To answer this question, Olga Shurchkov, Jenna Stearns, and I administered a global survey to a diverse group of academic researchers to understand how COVID-19 has changed their time allocation. To place these changes in context, we also asked about respondents’ circumstances, such as the number and ages of children in the household. Nearly 20,000 active researchers, of whom 33 percent were female, fully completed the survey.
Prior to COVID-19, the average researcher worked about 9 hours per workday, not including commute time. Although men and women worked comparable amounts on average, women spent about 30 minutes less per workday on research and more time on other job responsibilities such as teaching, advising, and administrative tasks. Women also spent about 40 more minutes on childcare than men. Overall, the pandemic affected both male and female researchers, reducing daily work hours by about 45 minutes for men and by about one hour for women (see Figure 1). Almost all of this decline was driven by a reduction in time spent doing research and was accompanied by an increase in childcare and other housework: women’s time spent on childcare activities increased by about 80 minutes per workday, compared to 50 minutes for men.
These gendered declines in work time are fully explained by the presence of children in the household. As Figure 1 shows, childless women’s work time decreased by only slightly less than childless men’s (15 versus 20 minutes less, respectively). But the differences are much more extreme among researchers with kids. While men with children worked about 75 minutes less per workday due to COVID-19 disruptions, women with children worked almost two hours less per workday. The most severe work disruptions occurred in families in which the youngest child was under 7 years of age, with fathers of young children reducing work time by two hours and mothers reducing it by nearly three hours per workday. These changes in work time were more than fully replaced by increases in childcare time for both mothers and fathers, but the gender gap in time spent caring for children increased by one hour.
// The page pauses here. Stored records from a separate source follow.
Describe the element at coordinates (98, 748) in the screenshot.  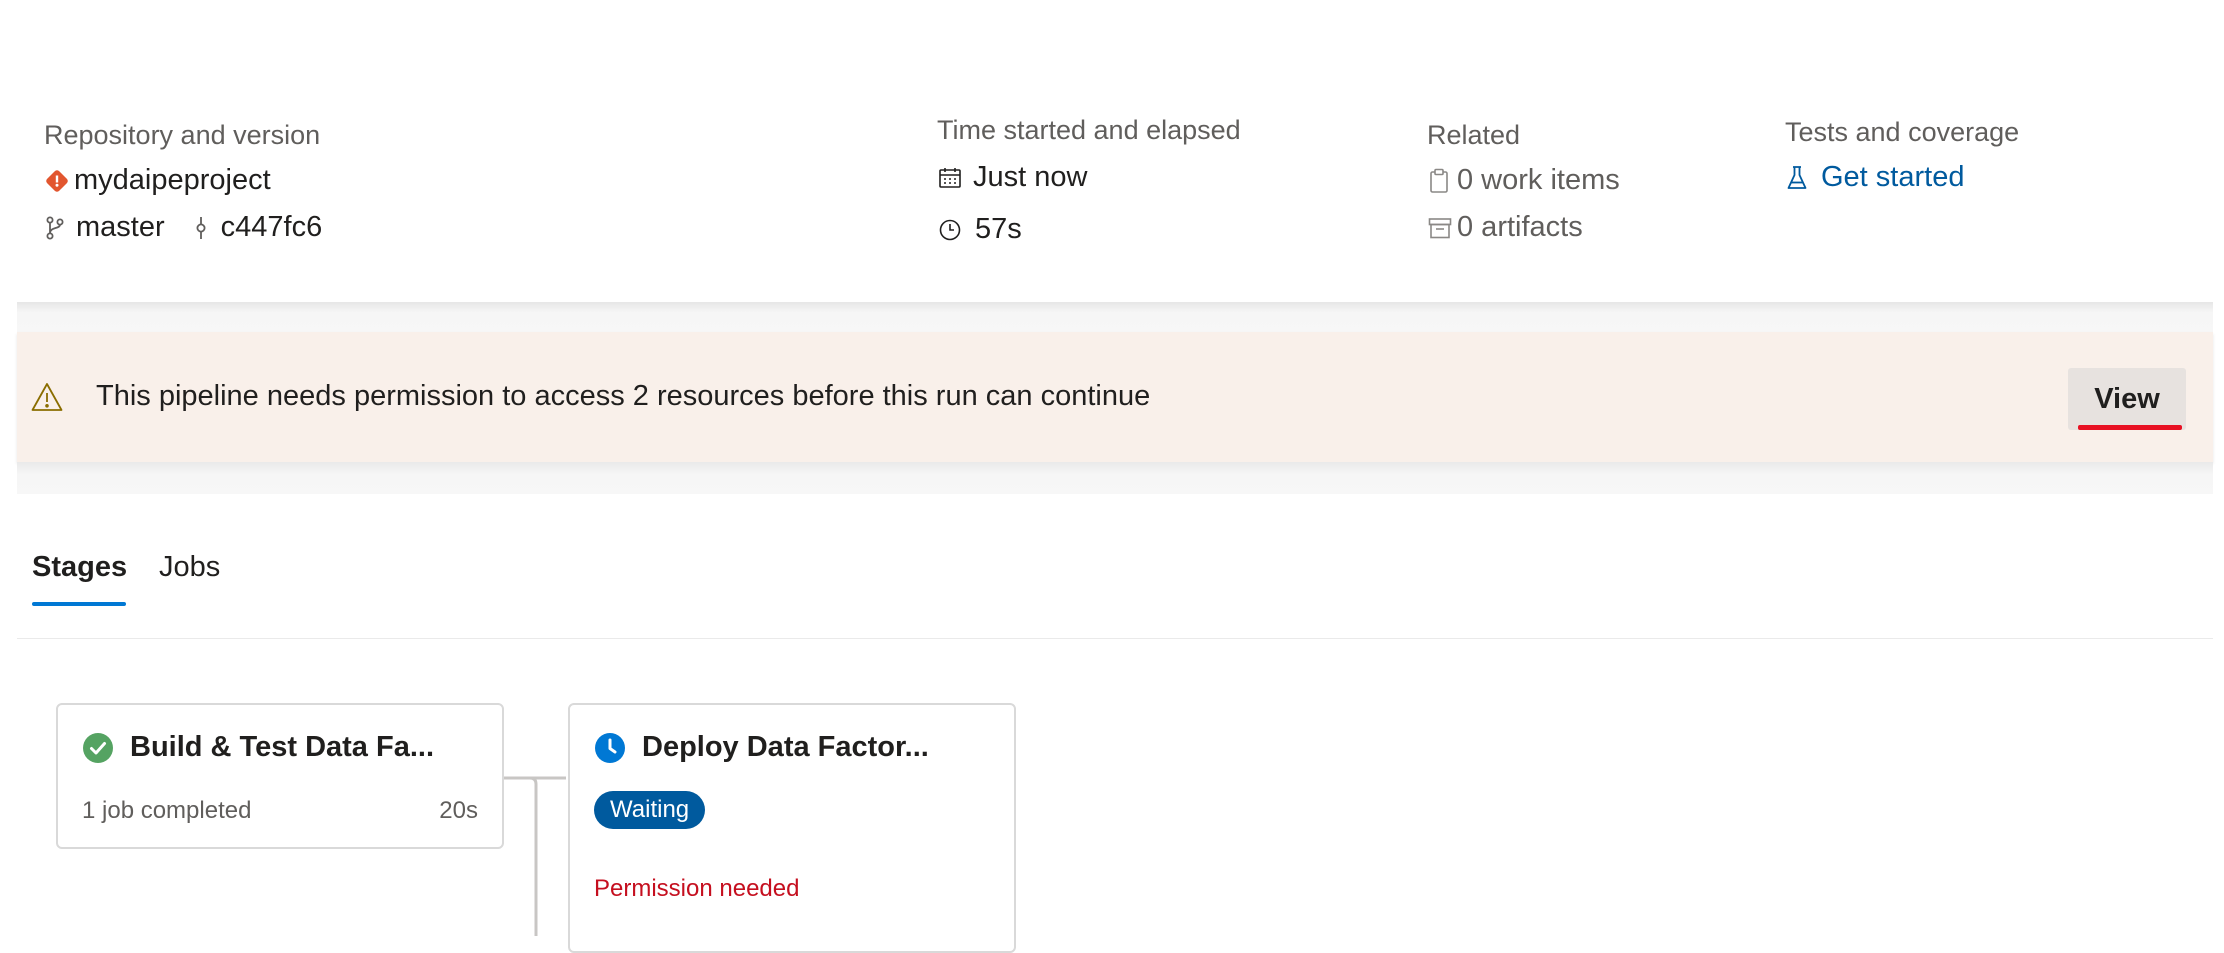
I see `check-circle-icon` at that location.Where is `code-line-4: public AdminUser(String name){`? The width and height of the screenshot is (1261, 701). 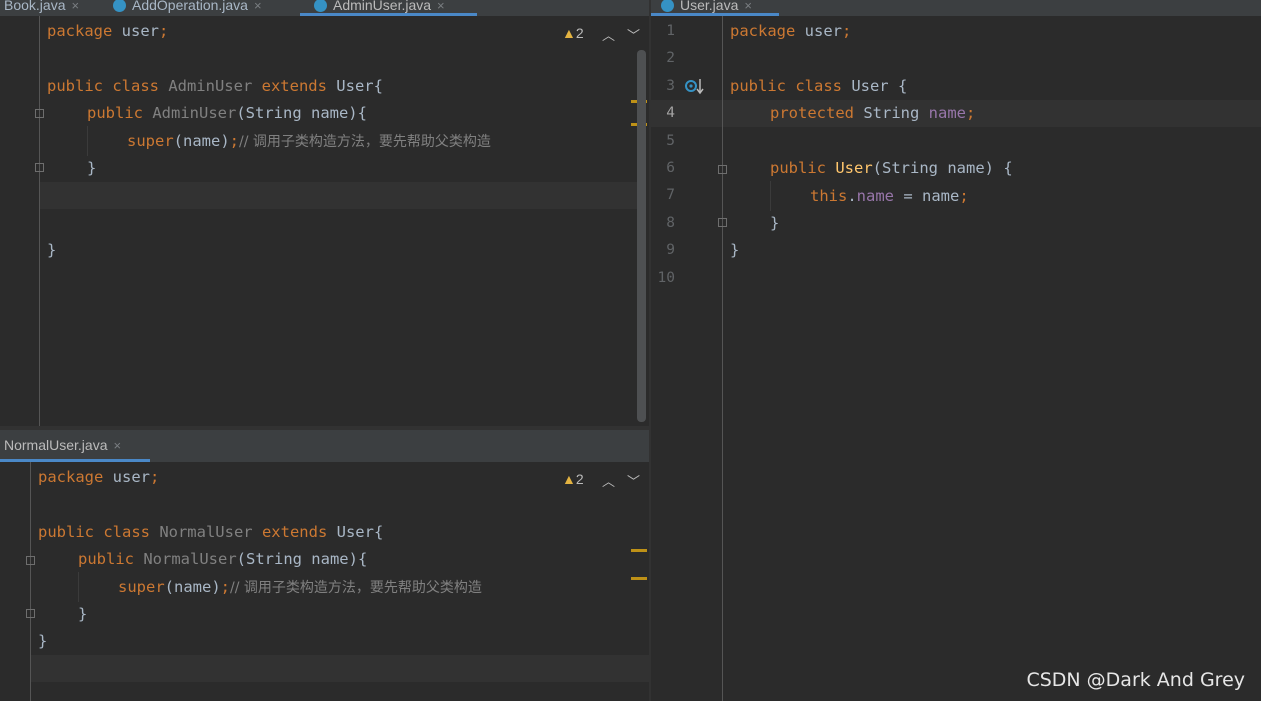
code-line-4: public AdminUser(String name){ is located at coordinates (227, 113). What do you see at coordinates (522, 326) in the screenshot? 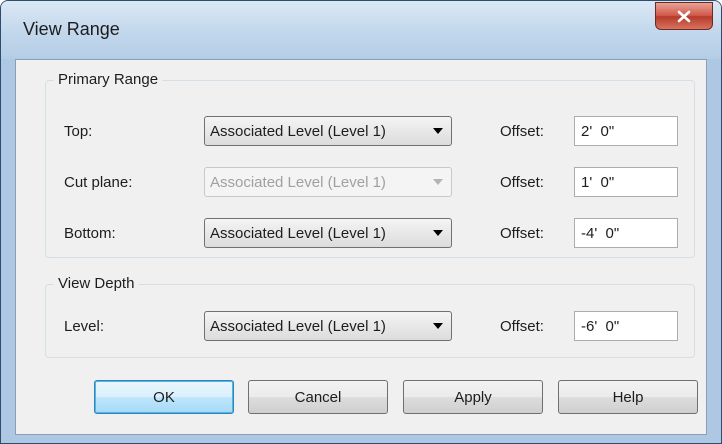
I see `view-depth-offset-label: Offset:` at bounding box center [522, 326].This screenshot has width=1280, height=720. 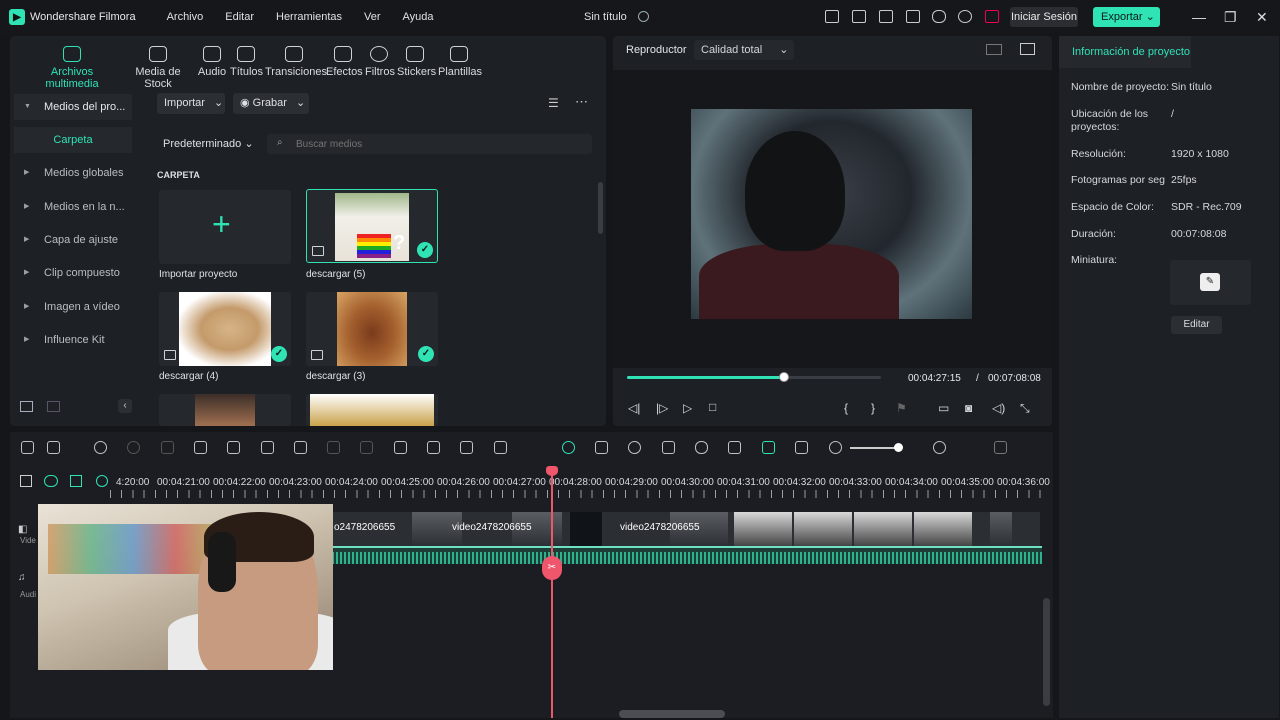 What do you see at coordinates (186, 17) in the screenshot?
I see `menu-archivo: Archivo` at bounding box center [186, 17].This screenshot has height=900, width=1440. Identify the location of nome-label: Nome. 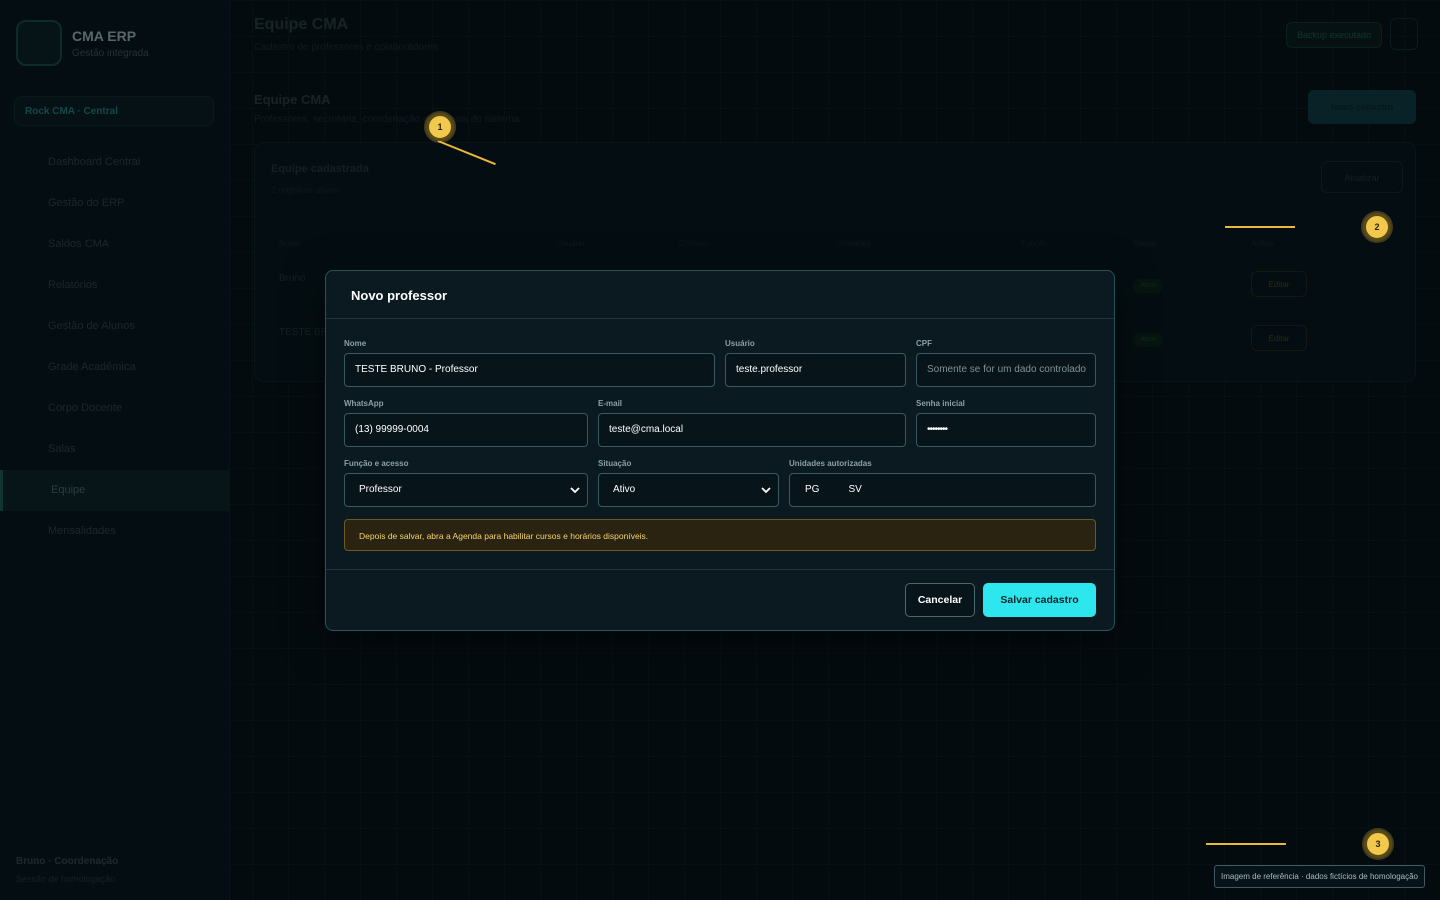
(356, 344).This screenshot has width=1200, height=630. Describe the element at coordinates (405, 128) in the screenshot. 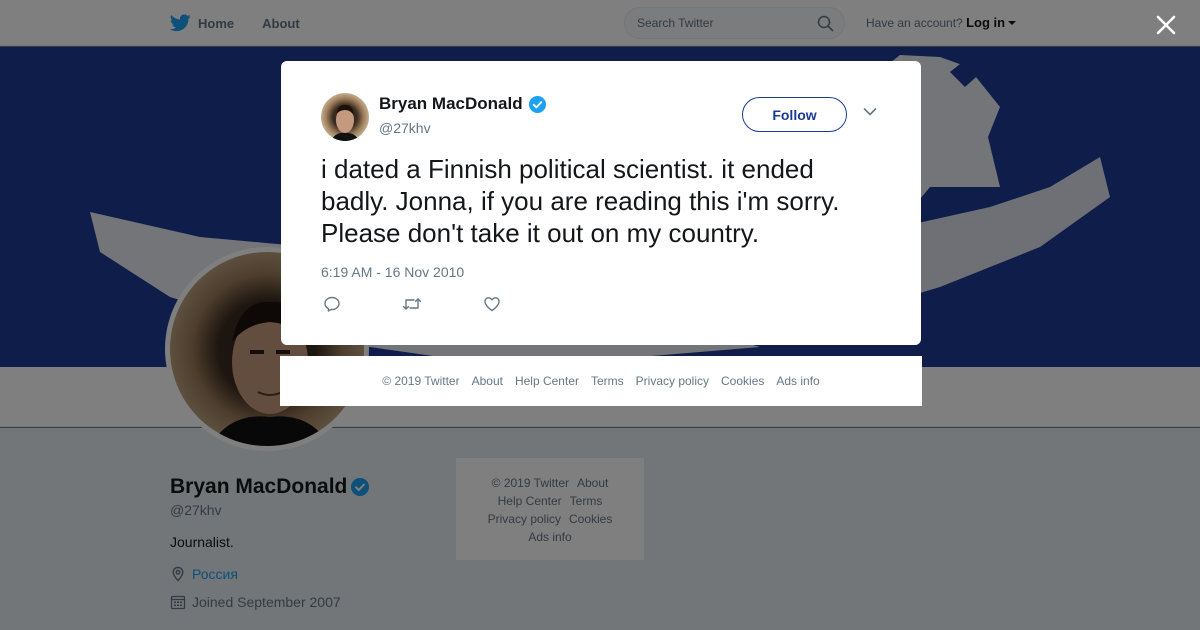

Our results may underestimate the adverse effects of the pandemic on academics with children. For example, parents supervising children at home may engage simultaneously in childcare and research activities, making them less productive in both. The data also do not allow us to measure changes in overall well-being or mental health of either parents or their children. While more research is needed to fully capture the lasting effects of the pandemic on parents, our work suggests that, like in many other occupations, COVID-19 has disproportionately disadvantaged academic mothers relative to academic fathers and childless individuals.
Gender gaps among academics have been historically large, in terms of rank, research output, and impact, and these gaps appear to have widened since the onset of COVID-19. In the long run, the disproportionate loss of research time could mean even further under-representation of women in academia. Consequences could include fewer innovations and breakthroughs in research, less attention directed to topics of importance to underrepresented groups, and fewer students whose professors and mentors look like them.